Current consensus has been that larger aircraft leasing companies should have the resources and shareholder support to survive the downturn, but that this will not necessarily be the case for the next tier of leasing companies.
However, if countries start seeing a second spike of infections, or airline passenger demand fails to pick up for a significant period, leading to more airline failures or greater demands on forbearance, even the larger aircraft leasing companies' capacity to survive may be in question.
According to Fitch, aircraft leasing companies report that nearly 90% of airlines have been unable to make lease payments and have had to request rent deferrals. Lessors are also dealing with increased lease defaults and lower lease renewals.
The resulting reduction of cashflows, together with an increased anxiety about when counterparties might resume honouring obligations, is creating significant stress for aircraft leasing companies.
How long is this sustainable? Forbearance may be possible for a few more months. But without a sharp upturn in passenger demand for the airlines, many aircraft leasing companies may find they are breaching covenants or facing their own liquidity crisis and have little room for manoeuvre. This is especially true for those with weaker liquidity positions or large debt maturities due.
Typically, in times of financial strain, lessors and lenders agree with carriers to take back some of the planes leased out or enforce security to reclaim them. But in the current situation, repossession is not always a viable option.
An increase in aircraft repossessions reduces residual values, resulting in impairment charges for the aircraft leasing companies and financiers. Lessors risk not being able to re-lease the planes and there are substantial costs associated with storing planes that are not flying.
Lessors and bondholders are finding themselves in a position where they have no choice but to rescue ailing airlines as repossession would put aircraft into a market where the planes would fetch only a fraction of the outstanding debt against them.
How long can this last? Lessors and lenders cannot subsidise airlines forever, and without a rebound in passenger numbers, many will face unsustainable pressure.
The aircraft leasing company space has arguably been due for consolidation for a while, and the current crisis is likely to drive an increase of M&A in the sector.
According to BOC Aviation CEO, Robert Martin, consolidation will be driven by the wider strategies of the parent company, who may want to dispose of non-core operations. A good example is AIG selling ILFC after the last financial crisis.
In addition, Mr Martin believes that airline-owned leasing companies will not survive the downturn: "This is a financial business and the airlines will retreat to their core business during this period"1. Indeed, this trend had already begun, with AirAsia and Norwegian’s leasing arms being disposed of over the past year.
Financial requirements will be another key driver of consolidation. Lessors who have large debt maturities coming due at a time when refinancing options are limited can often find themselves forced into a restructuring with their lenders, which could, in-turn lead to a consolidation in the market.
There have been many new entrants into the market over the past 5-10 years, especially in Asia, which has become a centre of gravity for the aircraft leasing industry.
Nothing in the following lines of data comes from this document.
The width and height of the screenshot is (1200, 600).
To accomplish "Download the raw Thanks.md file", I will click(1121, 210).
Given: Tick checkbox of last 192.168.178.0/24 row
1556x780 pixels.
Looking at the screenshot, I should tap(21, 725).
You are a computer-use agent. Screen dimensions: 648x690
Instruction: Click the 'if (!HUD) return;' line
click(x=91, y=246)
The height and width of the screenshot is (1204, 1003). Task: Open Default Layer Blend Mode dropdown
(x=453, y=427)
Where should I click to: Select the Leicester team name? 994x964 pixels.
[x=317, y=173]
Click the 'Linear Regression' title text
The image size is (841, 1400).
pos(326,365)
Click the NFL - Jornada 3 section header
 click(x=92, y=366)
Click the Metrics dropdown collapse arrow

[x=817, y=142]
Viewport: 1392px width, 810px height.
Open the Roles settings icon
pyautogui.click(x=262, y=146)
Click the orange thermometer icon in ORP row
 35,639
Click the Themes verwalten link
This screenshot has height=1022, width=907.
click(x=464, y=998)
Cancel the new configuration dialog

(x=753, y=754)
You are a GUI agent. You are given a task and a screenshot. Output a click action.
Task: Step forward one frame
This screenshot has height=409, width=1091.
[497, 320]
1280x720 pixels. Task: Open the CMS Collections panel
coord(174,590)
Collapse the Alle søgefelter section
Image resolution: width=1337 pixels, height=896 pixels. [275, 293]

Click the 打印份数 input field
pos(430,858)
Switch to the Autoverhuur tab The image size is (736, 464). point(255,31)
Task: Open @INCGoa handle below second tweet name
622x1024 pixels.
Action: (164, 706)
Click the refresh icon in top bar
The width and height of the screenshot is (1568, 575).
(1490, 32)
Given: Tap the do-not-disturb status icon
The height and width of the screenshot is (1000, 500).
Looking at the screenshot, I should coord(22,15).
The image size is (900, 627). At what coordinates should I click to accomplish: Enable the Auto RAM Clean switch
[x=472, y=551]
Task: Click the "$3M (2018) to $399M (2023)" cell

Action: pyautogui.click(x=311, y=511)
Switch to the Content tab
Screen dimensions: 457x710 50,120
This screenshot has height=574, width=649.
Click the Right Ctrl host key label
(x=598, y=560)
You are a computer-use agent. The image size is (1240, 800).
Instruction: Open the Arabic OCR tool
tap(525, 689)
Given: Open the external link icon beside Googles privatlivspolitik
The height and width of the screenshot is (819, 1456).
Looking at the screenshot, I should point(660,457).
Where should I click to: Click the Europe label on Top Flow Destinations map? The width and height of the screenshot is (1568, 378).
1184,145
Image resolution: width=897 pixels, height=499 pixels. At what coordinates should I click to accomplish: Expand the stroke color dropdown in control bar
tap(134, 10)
Many will not have experience in managing the risks involved in the full life-cycle of an aircraft and this will be the first downturn they have experienced. In addition, the Asian airline industry is relatively fragmented, and this crisis has widened the gap between the stronger and weaker carriers, many of whom will not survive.
Consolidation is inevitable, but will lessors be forced to exit the market now, sustaining significant losses, or will they be able to hold on until prices recover?
Attracted by higher investment returns, many private debt funds have invested heavily in aviation asset-backed securities (ABS) transactions. These have exploded over the past few years, especially for lower-rated borrowers and smaller emerging market operators. Unlike a traditional leasing company that can add additional assets, ABS vehicles do not have that option. There are very-real concerns about whether these ABS structures will hold up in the current environment.
Over 60% of all aircraft around the world financed by ABS structures are now grounded, according to UK aviation consultants, IBA. This compares to 52% of the global passenger fleet, indicating that aircraft within current ABS portfolios are less active than the global fleet average2.
This contributes to huge cashflow pressures within aircraft ABS structures, as they face both payment holidays and unforeseen maintenance costs linked to the grounding, which have not been planned or modelled. Structures with high exposure to wide-body or older aircraft, and deals that have a high number of plans coming off lease in the next 12 months are particularly vulnerable.
These are unchartered waters for aircraft investors, and ABS structures will continue to suffer in the short to medium term. Rigorous cash management is essential, together with accurate modelling for unforeseen costs and active engagement with lessees.
Those leasing companies that are well prepared to weather this period may be able to take advantage of the low prices in the market by purchasing assets at attractive prices and increasing their market share.
There may also be new entrants to the aircraft leasing market. If new players are able to purchase spare capacity at rock-bottom valuations, is there a risk they will build businesses by undercutting existing lessors’ pricing models? How many leasing companies could withstand such competitive pressure at this time?
Given all the headwinds currently facing the market, aircraft lessors, their lenders and financers of ABS will be faced with challenging situations as the financial year progresses and should think about whether they have the right internal capacity, knowledge and experience to have the inevitable difficult conversations that lie ahead.